本論文は、個体発生や、細胞の分化などの制御メカニズムとの関係が報告されてきているDNA複製開始の場所やタイミングを決める「複製プログラム」を制御する因子の単離と、それらの機能解析に関するものである。Hsk1/Cdc7は複製開始起点からのDNA複製が開始される際に重要なリン酸化反応を行なう保存されたキナーゼである。申請者は、分裂酵母をもちいて、hsk1-89温度感受性変異体やhsk1欠損変異体の致死を抑圧する変異体を単離するという遺伝学的手法を用いて「複製プログラム」を制御する新規因子mrc1,rif1を同定した。さらにこれらによる制御メカニズムについて解析を行った。

申請者はMrc1による制御メカニズムを解析するため、mrc1欠損変異体やMrc1のDNA複製チェックポイント変異であるmrc1-3A変異体におけるDNA複製開始や複製フォークの進行を、2次元アガロース電気泳動法を用いて検討しsた。さらにMrc1や複製開始因子であるCdc45のクロマチン免疫沈降法(ChIP)や、ゲノムワイドで結合部位を同定するChIP-chip法によって、Mrc1は、MCM複合体が結合した後、Cdc45が結合する前にHsk1やCdc45非依存的に、初期複製開始起点に選択的に結合し、チェックポイント非依存的にCdc45の結合を阻害することで初期複製開始起点からのDNA複製開始のタイミングを制御していることを明らかにした。さらに、この阻害的制御をHsk1が解除する可能性が考えられるが、実際に本論文においてMrc1はDNA複製が開始される時期に一過性にHsk1依存的にリン酸化されていることを示している。

一方、hsk1欠損はmrc1欠損によって致死性が抑圧されるが、mrc1-3A変異体や、cds1欠損変異体によってもmrc1欠損は部分的ではあるが抑圧される。これは実際に、DNA複製阻害剤であるHU(ヒドロキシ尿素)存在下でのDNA複製を、BrdUを取り込ませた細胞を用いてChIP-chipで解析したところ、後期複製開始起点からのDNA複製がmrc1欠損及び、cds1欠損変異体において弱く観察されると共に、これらの変異体においてCdc45とMcm2の相互作用が増加していることが示された。これらから、Mrc1はチェックポイント依存的な経路によっても、後期複製開始起点からのDNA複製開始をCdc45のMCM複合体への結合を阻害することで制御していると結論した。
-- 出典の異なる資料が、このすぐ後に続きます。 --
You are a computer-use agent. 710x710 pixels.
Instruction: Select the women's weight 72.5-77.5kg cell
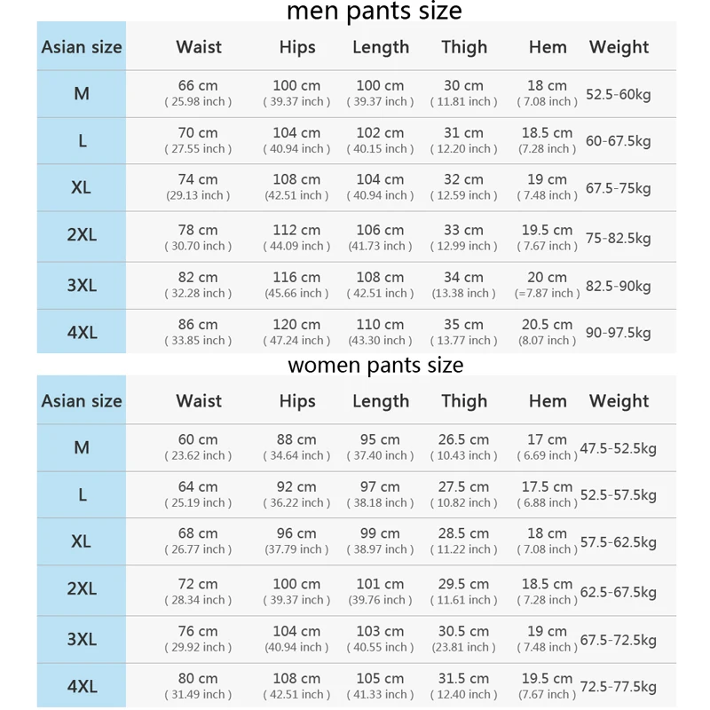tap(618, 686)
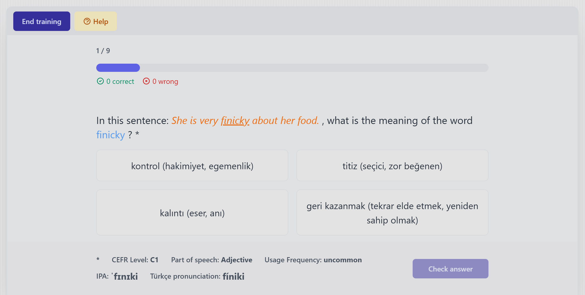
Task: Choose the 'geri kazanmak' answer option
Action: pos(392,212)
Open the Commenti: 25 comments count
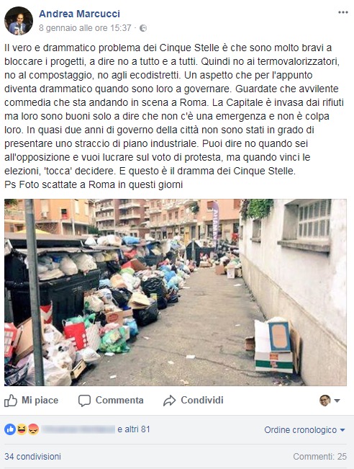The height and width of the screenshot is (469, 354). [x=319, y=457]
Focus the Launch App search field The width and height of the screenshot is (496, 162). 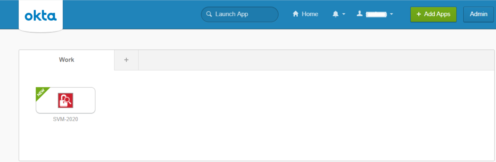pyautogui.click(x=243, y=14)
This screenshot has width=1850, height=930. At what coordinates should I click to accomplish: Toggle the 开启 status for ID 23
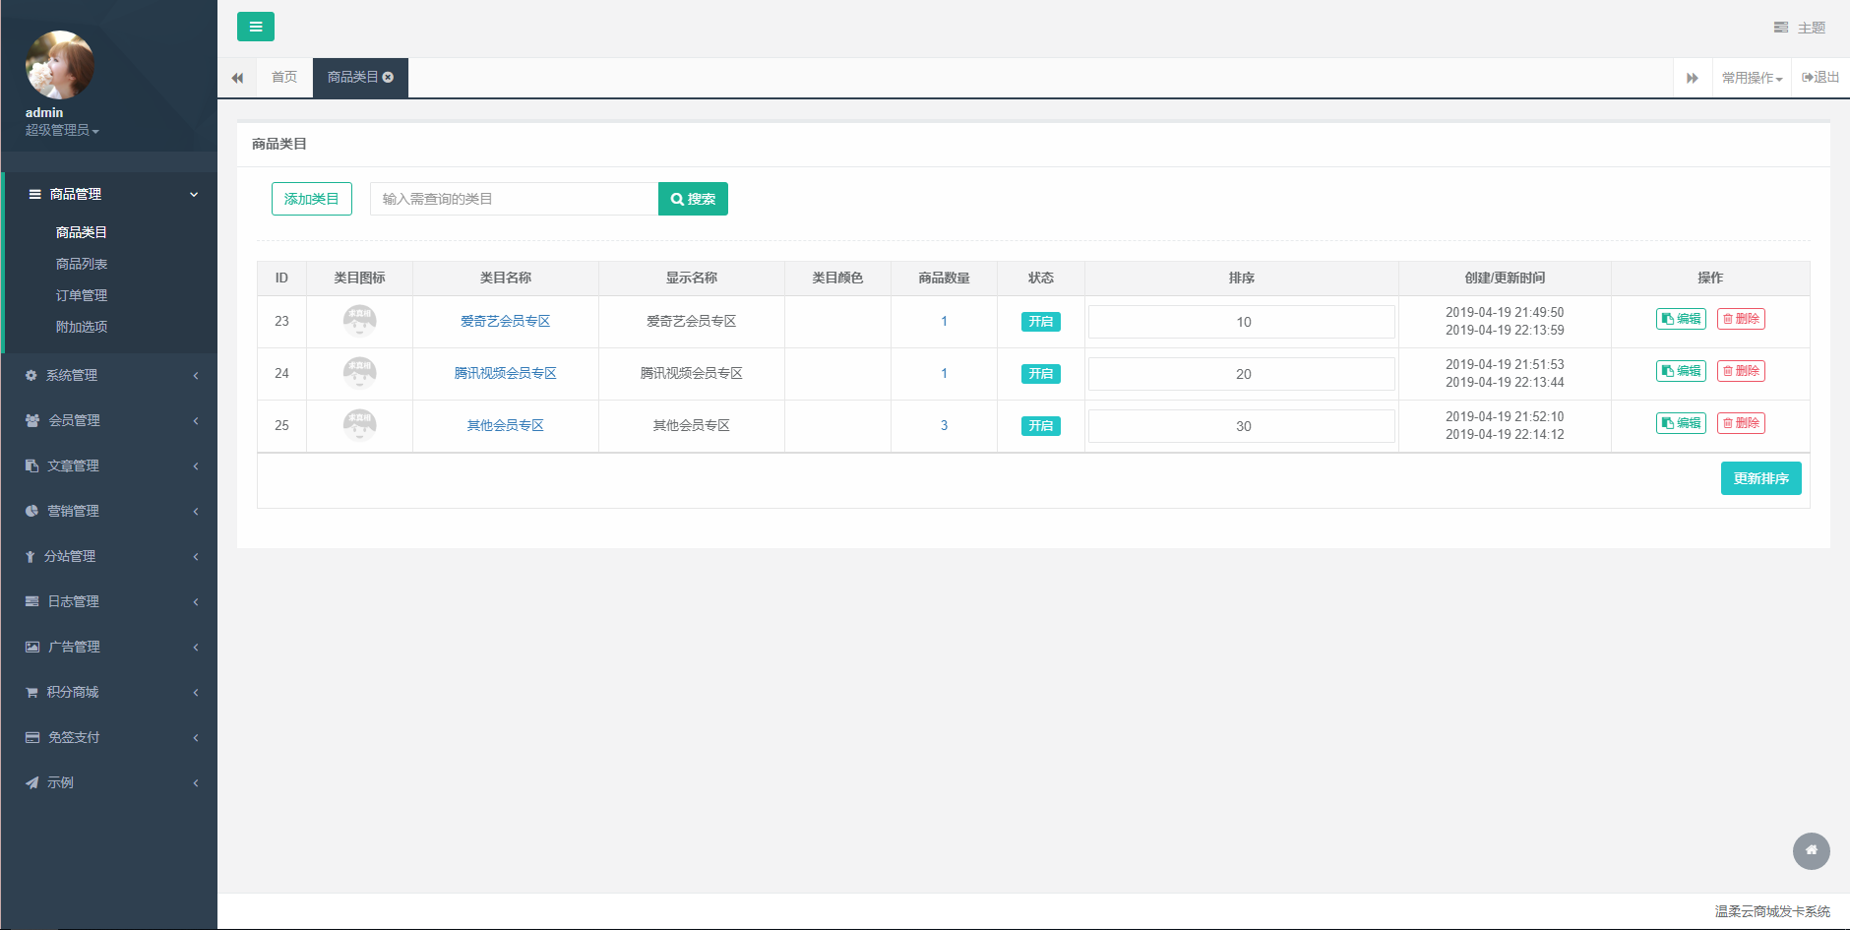[x=1040, y=322]
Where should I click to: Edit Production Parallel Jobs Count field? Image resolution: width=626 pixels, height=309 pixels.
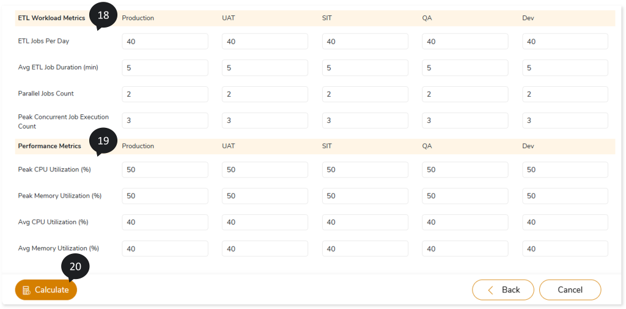[165, 94]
本論文では、新規な複製プログラム制御因子を単離するため、hsk1欠損細胞の致死を抑圧する因子のスクリーニングを行い、新たに16株単離し、1つがmrc1であり、4つがrif1という進化的に保存された新規因子であることを発見した。Rif1はTaz1やRap1と共にテロメア長の維持に必要な因子であることが報告されているが、taz1欠損やrap1欠損はhsk1-89変異を抑圧しないこと、rif1欠損変異体がDNA複製阻害剤やDNA損傷への感受性がないことから、テロメア維持機能やチェックポイント非依存的にhsk1欠損の致死を抑圧していることが明らかとなった。実際にrif1欠損変異体においてテロメア領域を含め、多くの後期複製開始起点からのDNA複製が脱制御されていることがBrdUのChIP-chipから示された。またRif1のChIP解析から、Rif1は初期複製開始領域には結合しないが、後期複製開始起点の一部(ori4251)にM-G1期に結合することから、Rif1は複製開始前に複製開始起点の一部に結合し複製プログラムを制御している可能性が示唆された。同時に、rif1欠損変異体では第3染色体のように初期複製開始活性の高い領域では一部の起点からのDNA複製が抑制される。これらの結果からRif1はMrc1とは異なる機構で、DNA複製プログラムを正および負に制御する因子であることが示された。本論文は、hsk1変異体を用いることで「複製プログラム」を制御する因子を単離するという申請者独自の手法を用いており、遺伝的解析を元に、複製プログラムを制御する二個の新規因子を同定し、さらに2次元アガロース電気泳動やChIP-chip法などを用いてそれらによる制御機構の詳細に迫った優れた論文であり、博士論文として学位に値する内容であると判断する。。今後、より詳細なタンパク質間相互作用なども含め、多くの解析が進むとともに、転写を含めた細胞内の機能との関連性についても解析が進むことが期待される。また、学位審査会における、早野元詞君の質疑応答の際の受け答えも、適切であり、学位に値する知識、学識を有していると判断された。

なお、本論文は、当研究室の松本清治、加納豊博士との共同研究であるが、論文提出者が主体となって分析及び検証を行ったもので、論文提出者の寄与が十分であると判断する。以上の理由により、早野元詞君に博士(生命科学)の学位を授与できると認める。